Notwendig sind zudem bundesweit einheitliche Kriterien, nach denen besonders diejenigen Universitäten mit finanziellen Mitteln gefördert werden, die bei der Studienplatzvergabe objektivierbare Assessments durchführen. Unerlässlich ist auch eine angemessene Aufwandsentschädigung im praktischen Jahr.
DÄ: Welche gesundheitspolitische Entscheidung ging für Sie in der zurückliegenden Legislaturperiode in die falsche Richtung?
Montgomery: Grundsätzlich fällt die gesundheitspolitische Bilanz dieser Bundesregierung nicht schlecht aus.
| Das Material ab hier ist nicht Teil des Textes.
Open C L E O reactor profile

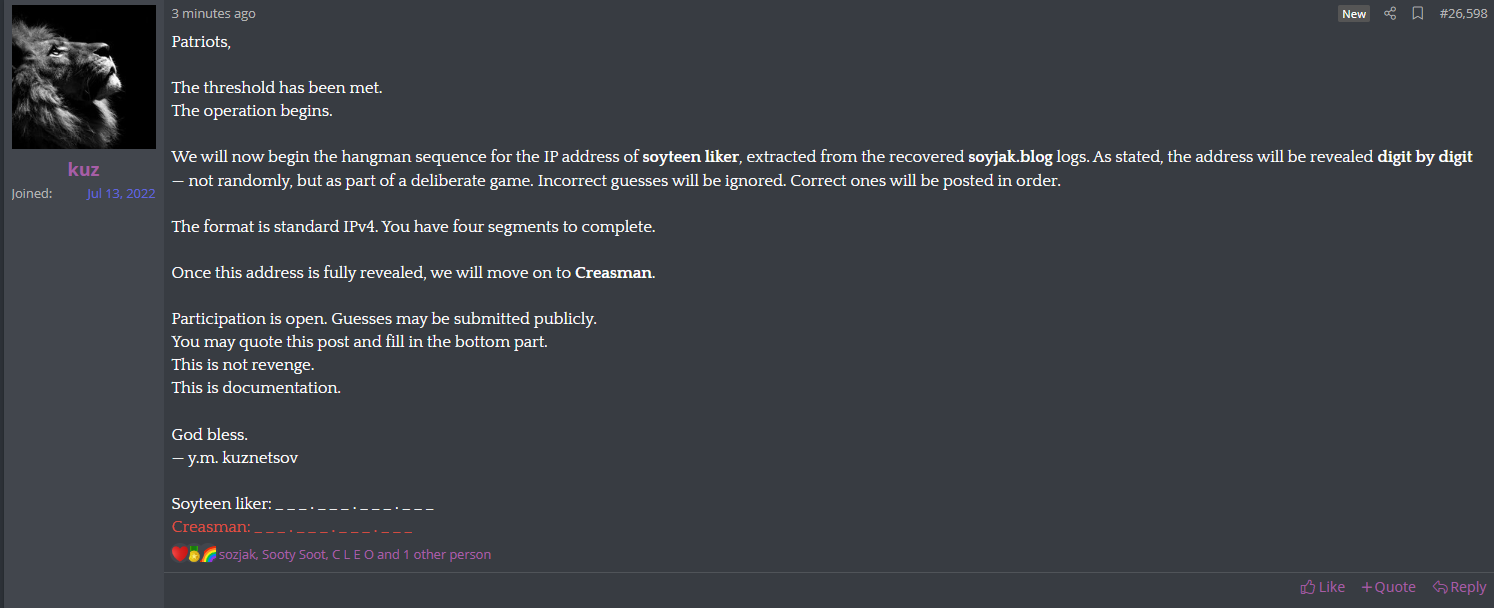pyautogui.click(x=353, y=554)
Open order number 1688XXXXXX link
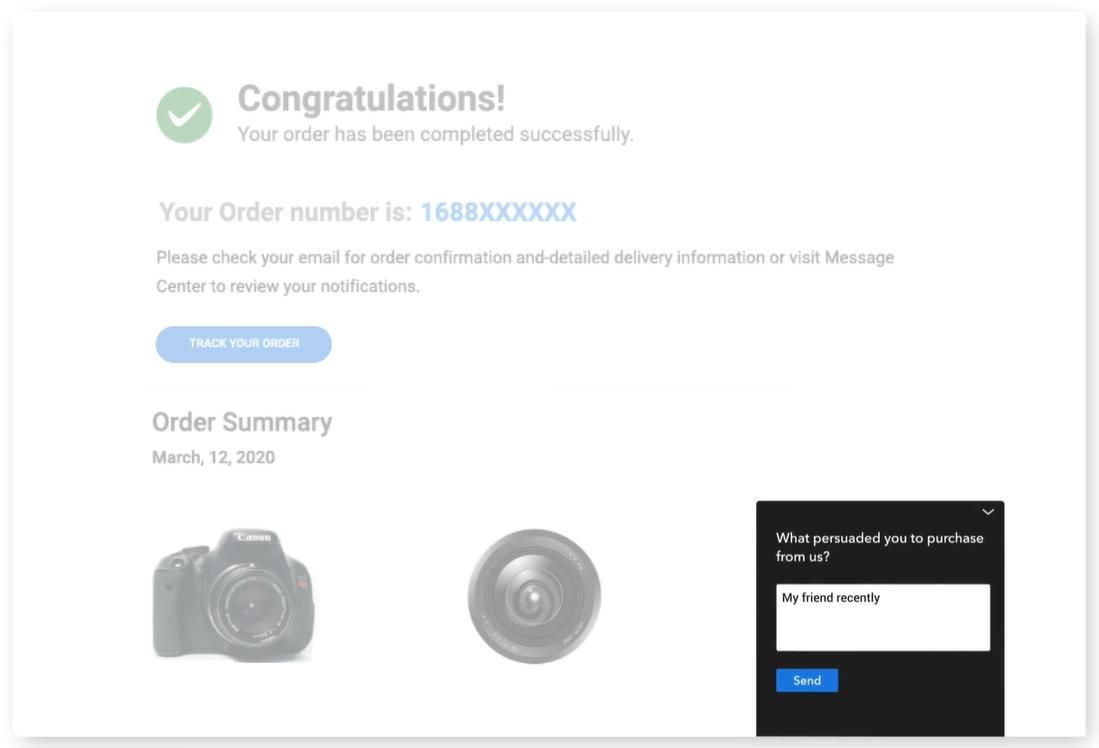Screen dimensions: 1099x748 [498, 212]
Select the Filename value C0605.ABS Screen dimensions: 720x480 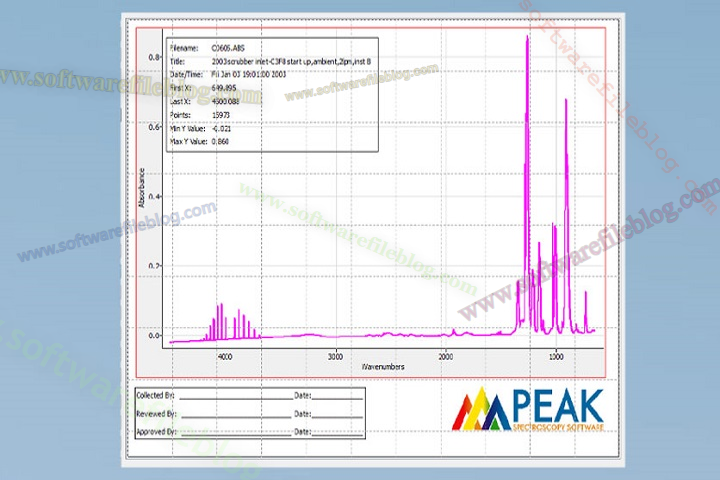227,47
Mit dem GKV-Finanzierungsgesetz und dem Arzneimittelmarktneuordnungsgesetz ist es der Koalition gelungen, Finanzsicherheit für eine ganze Legislaturperiode zu schaffen. Aber natürlich gab es auch Kritik. Wir haben der Politik Alternativvorschläge unterbreitet, zum Beispiel zum Notfallsanitätergesetz, zum Entwurf des Präventionsgesetzes und zur PID-Verordnung der Regierung.
DÄ: Wird sich das teilweise angespannte Verhältnis zwischen Ärzteschaft und Krankenkassen in den kommenden Jahren wieder verbessern?
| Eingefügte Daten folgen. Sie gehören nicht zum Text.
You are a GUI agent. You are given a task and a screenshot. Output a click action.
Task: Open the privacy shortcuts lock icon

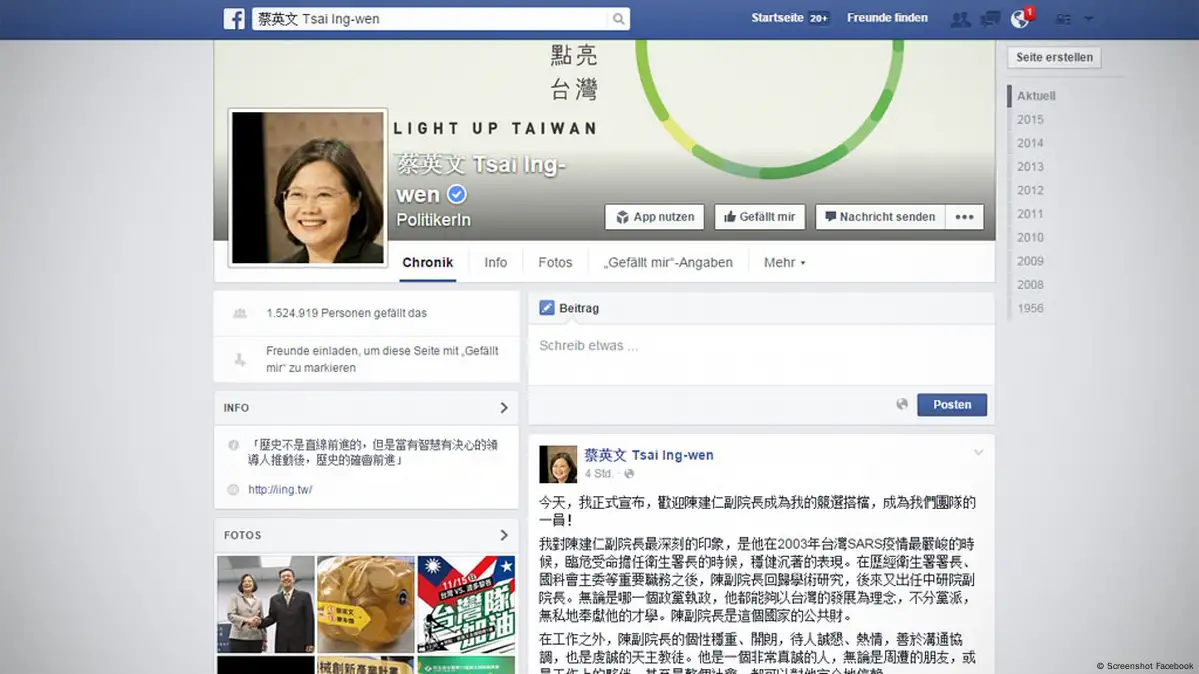[1063, 19]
Montgomery: Die Hoffnung stirbt bekanntlich zuletzt – auch deshalb, weil der grotesk aufgeblähte Spitzenverband der Krankenkassen mittlerweile von der Politik kritisch beäugt wird. Bundesgesundheitsminister Daniel Bahr hat kürzlich in einem Interview beklagt, dass dieser Verband immer größer und mächtiger wird und an den Interessen der Patienten vorbei Politik macht. Dass der Minister dessen Machtfülle beschneiden will, begrüßen wir.
DÄ: Welches Anliegen der Ärzteschaft hat in der letzten Legislaturperiode zu wenig Beachtung gefunden und gehört rasch auf die politische Agenda?
Montgomery: Reformbaustellen gibt es viele. Zum Beispiel fordern wir ein Transplantationsregister, das die Datenströme in der Transplantationsmedizin zusammenführt und so zu mehr Transparenz, Verteilungsgerechtigkeit und Qualität beiträgt. Das Gendiagnostikgesetz mit seinen unsäglichen, überbordende Bürokratie erzeugenden Bestimmungen muss überarbeitet werden. Und wir brauchen angesichts völlig unklarer Regelungen in der Reproduktionsmedizin ein eigenständiges Fortpflanzungsmedizingesetz, in dem die rechtlichen Rahmenbedingungen festgelegt werden.